Most Midwestern US blueberry producers are dependent on calendar sprays of organophosphates and carbamates to meet the market demand for insect-free fruit, but there are IPM tools and techniques that can be utilized to reduce environmental, worker safety and consumer health risks associated with current conventional pest management programs. These alternatives provide monitoring-dependent decision making, selective and effective control of pests, and preservation of natural enemy activity, but considerable work is still needed to promote adoption of IPM by blueberry growers in the Midwestern US.

This project will produce specific outputs to address the major impediments to adoption of reduced-risk IPM practices in Midwest blueberries, as identified from recent grower surveys and discussions with commodity leaders. A pest scouting report and a Blueberry IPM Newsletter will be prepared weekly and promoted to further improve the awareness of Midwest blueberry growers regarding IPM practices. Both report and newsletter will be available in electronic and hardcopy formats.

To address the difficulty of adopting intensive scouting practices, we will formalize and demonstrate a blueberry IPM program to provide growers with clear guidance on how to monitor and scout for blueberry insect pests. This scouting-based IPM program, which will take less than 30 minutes per field per week, will focus on the major blueberry pests, and we will present this program and train growers at Blueberry IPM workshops in 2007.

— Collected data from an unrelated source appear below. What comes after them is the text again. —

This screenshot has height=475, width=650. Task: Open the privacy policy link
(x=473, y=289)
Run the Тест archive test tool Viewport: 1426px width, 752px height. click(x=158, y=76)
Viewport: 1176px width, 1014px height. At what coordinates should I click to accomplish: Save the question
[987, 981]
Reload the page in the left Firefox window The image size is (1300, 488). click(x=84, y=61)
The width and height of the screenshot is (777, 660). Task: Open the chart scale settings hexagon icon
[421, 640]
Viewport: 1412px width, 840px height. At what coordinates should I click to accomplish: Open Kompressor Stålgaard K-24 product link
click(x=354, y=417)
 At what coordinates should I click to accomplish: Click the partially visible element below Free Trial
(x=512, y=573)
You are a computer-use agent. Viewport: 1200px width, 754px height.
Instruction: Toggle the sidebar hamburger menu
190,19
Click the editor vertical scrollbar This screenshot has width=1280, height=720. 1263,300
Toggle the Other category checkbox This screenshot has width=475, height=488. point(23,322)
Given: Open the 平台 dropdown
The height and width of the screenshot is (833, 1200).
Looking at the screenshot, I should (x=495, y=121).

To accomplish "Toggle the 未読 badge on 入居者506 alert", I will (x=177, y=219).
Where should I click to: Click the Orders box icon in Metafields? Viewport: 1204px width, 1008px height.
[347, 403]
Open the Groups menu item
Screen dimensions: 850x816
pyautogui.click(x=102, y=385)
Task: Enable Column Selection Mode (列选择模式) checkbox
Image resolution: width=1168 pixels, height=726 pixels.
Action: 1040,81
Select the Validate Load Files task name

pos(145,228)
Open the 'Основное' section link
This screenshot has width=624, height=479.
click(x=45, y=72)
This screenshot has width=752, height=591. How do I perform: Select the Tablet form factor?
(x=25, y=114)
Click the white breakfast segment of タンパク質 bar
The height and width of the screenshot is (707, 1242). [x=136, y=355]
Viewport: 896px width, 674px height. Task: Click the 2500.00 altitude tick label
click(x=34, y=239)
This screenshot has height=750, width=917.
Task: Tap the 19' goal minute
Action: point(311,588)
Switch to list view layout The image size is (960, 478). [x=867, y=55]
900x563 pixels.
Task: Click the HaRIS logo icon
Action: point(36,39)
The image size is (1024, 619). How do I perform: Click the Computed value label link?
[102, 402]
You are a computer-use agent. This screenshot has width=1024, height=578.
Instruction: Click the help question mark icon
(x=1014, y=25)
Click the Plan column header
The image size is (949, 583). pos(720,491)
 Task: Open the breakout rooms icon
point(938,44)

To further provide IPM information to the grower community, this project will produce a guide to blueberry IPM for the Midwestern US.

To monitor the perception and adoption of reduced risk IPM practices, we will work with six blueberry growers who have spent the past four years in a Blueberry RAMP Project, and at the end of this current project, using grower questionnaires, we will compare the practices of this core group of growers to that of the general grower community.

The expected outcomes of this project are to improve access to and availability of IPM information, to increase grower scouting activity, and reduce dependence on broad-spectrum insecticides for blueberry growers in the Midwestern US.